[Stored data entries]
──────

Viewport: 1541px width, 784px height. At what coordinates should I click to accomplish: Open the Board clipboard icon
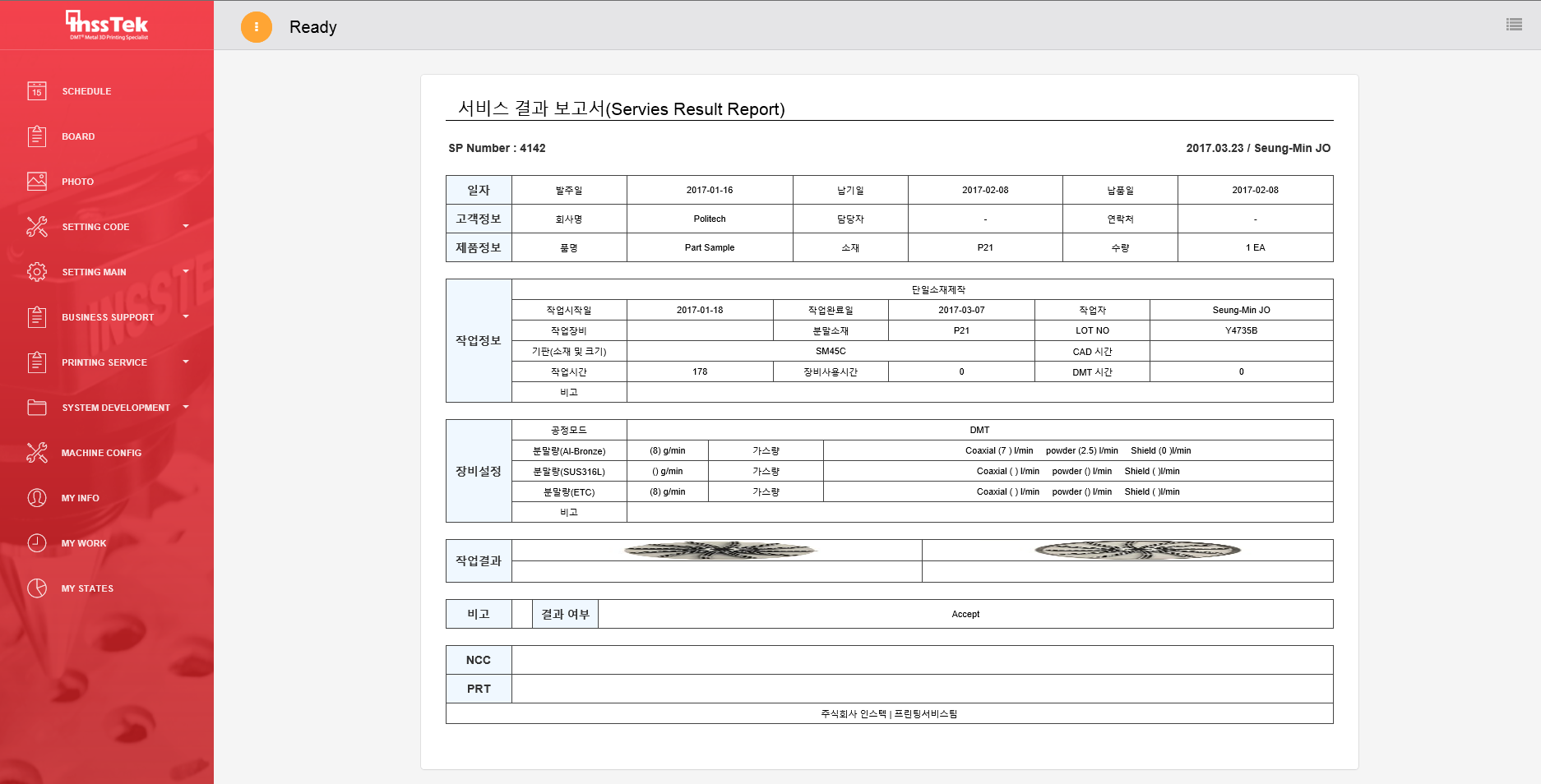tap(37, 136)
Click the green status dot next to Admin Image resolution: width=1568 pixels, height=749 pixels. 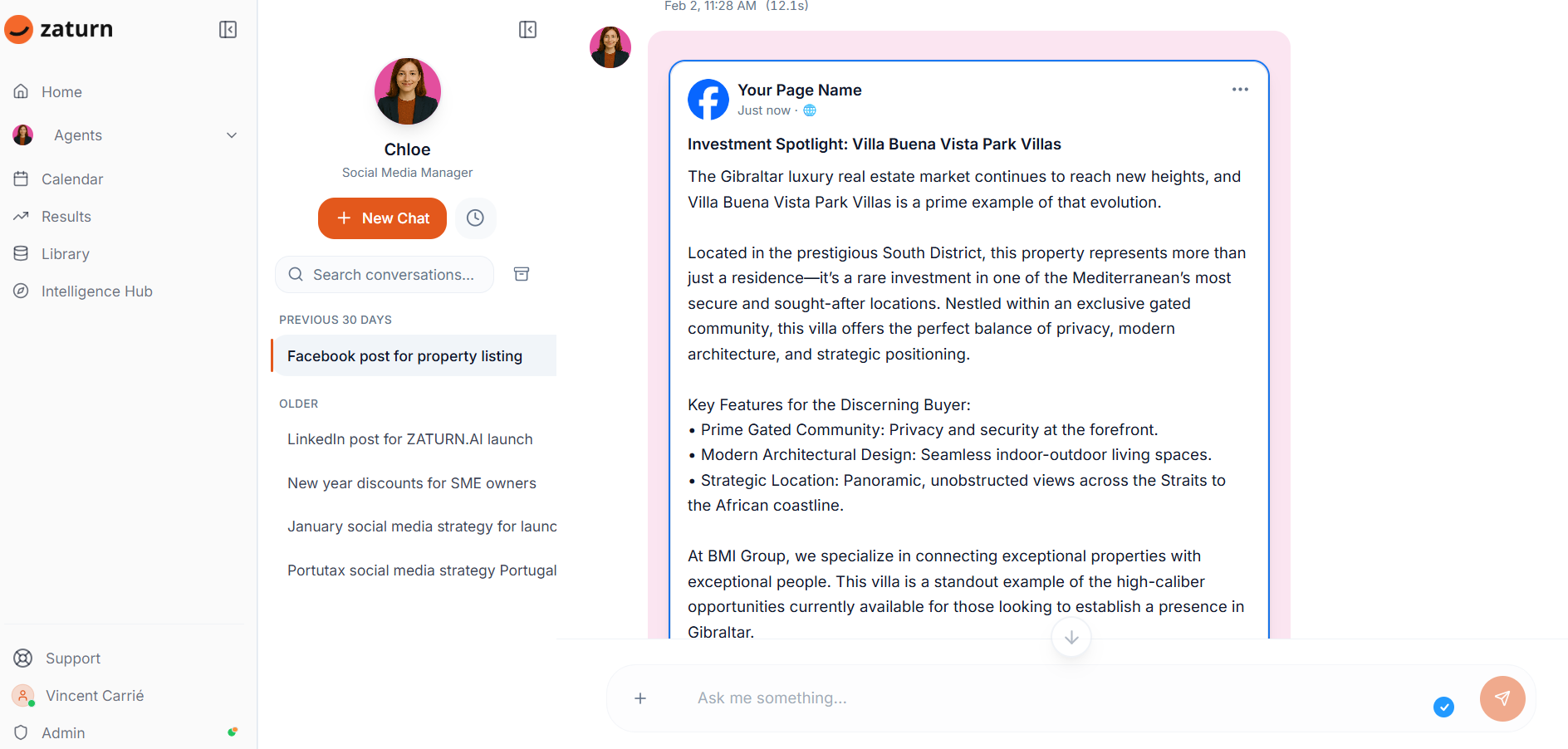(232, 732)
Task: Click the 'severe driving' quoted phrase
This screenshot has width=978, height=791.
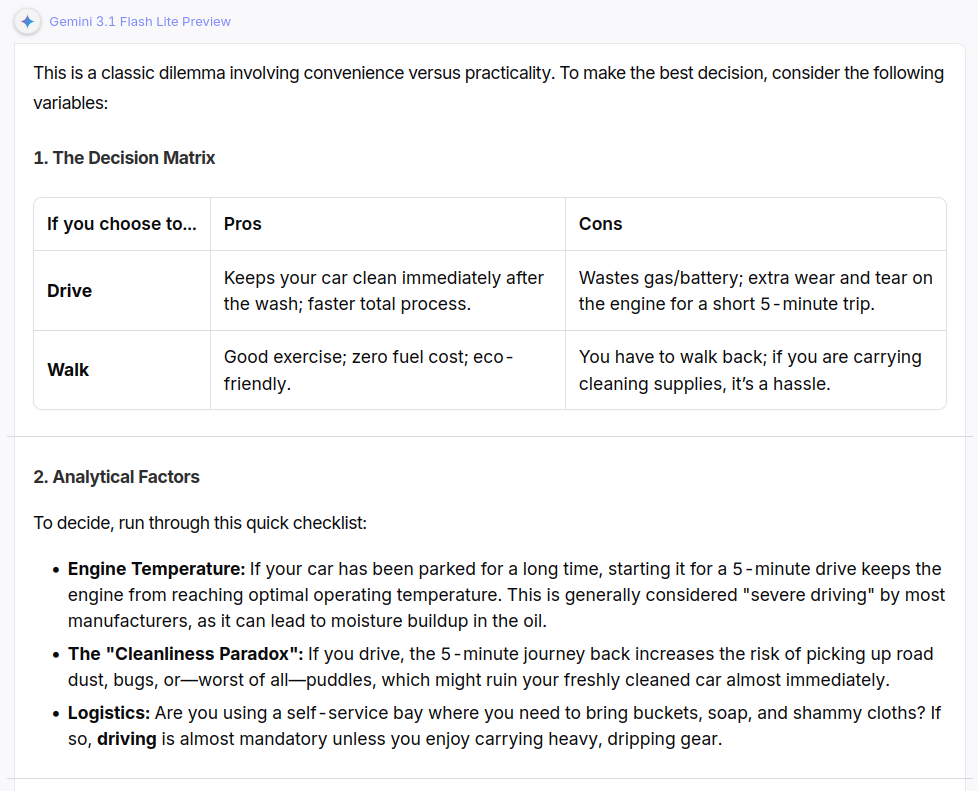Action: 809,595

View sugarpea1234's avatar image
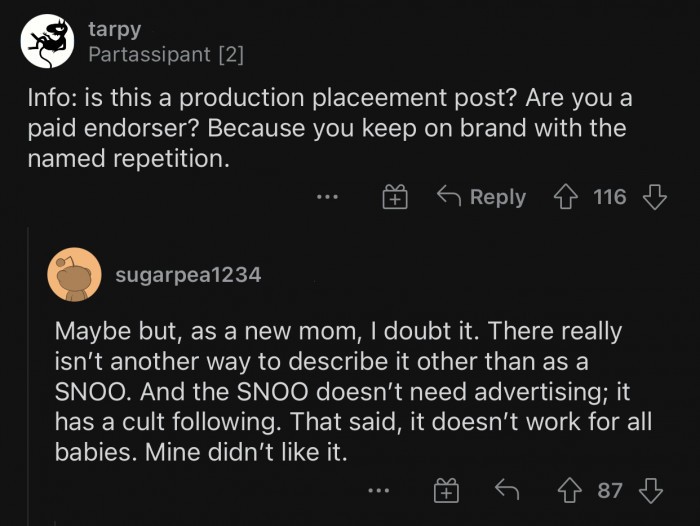[x=74, y=275]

──────

**WORK TASK**
Each line from the one containing "This screenshot has width=978, height=791." through the end of the records above is to be retyped exactly, with the pictures omitted and nothing added.

**TASK ANSWER**
This screenshot has width=978, height=791.
Action: 809,595

View sugarpea1234's avatar image
[x=74, y=275]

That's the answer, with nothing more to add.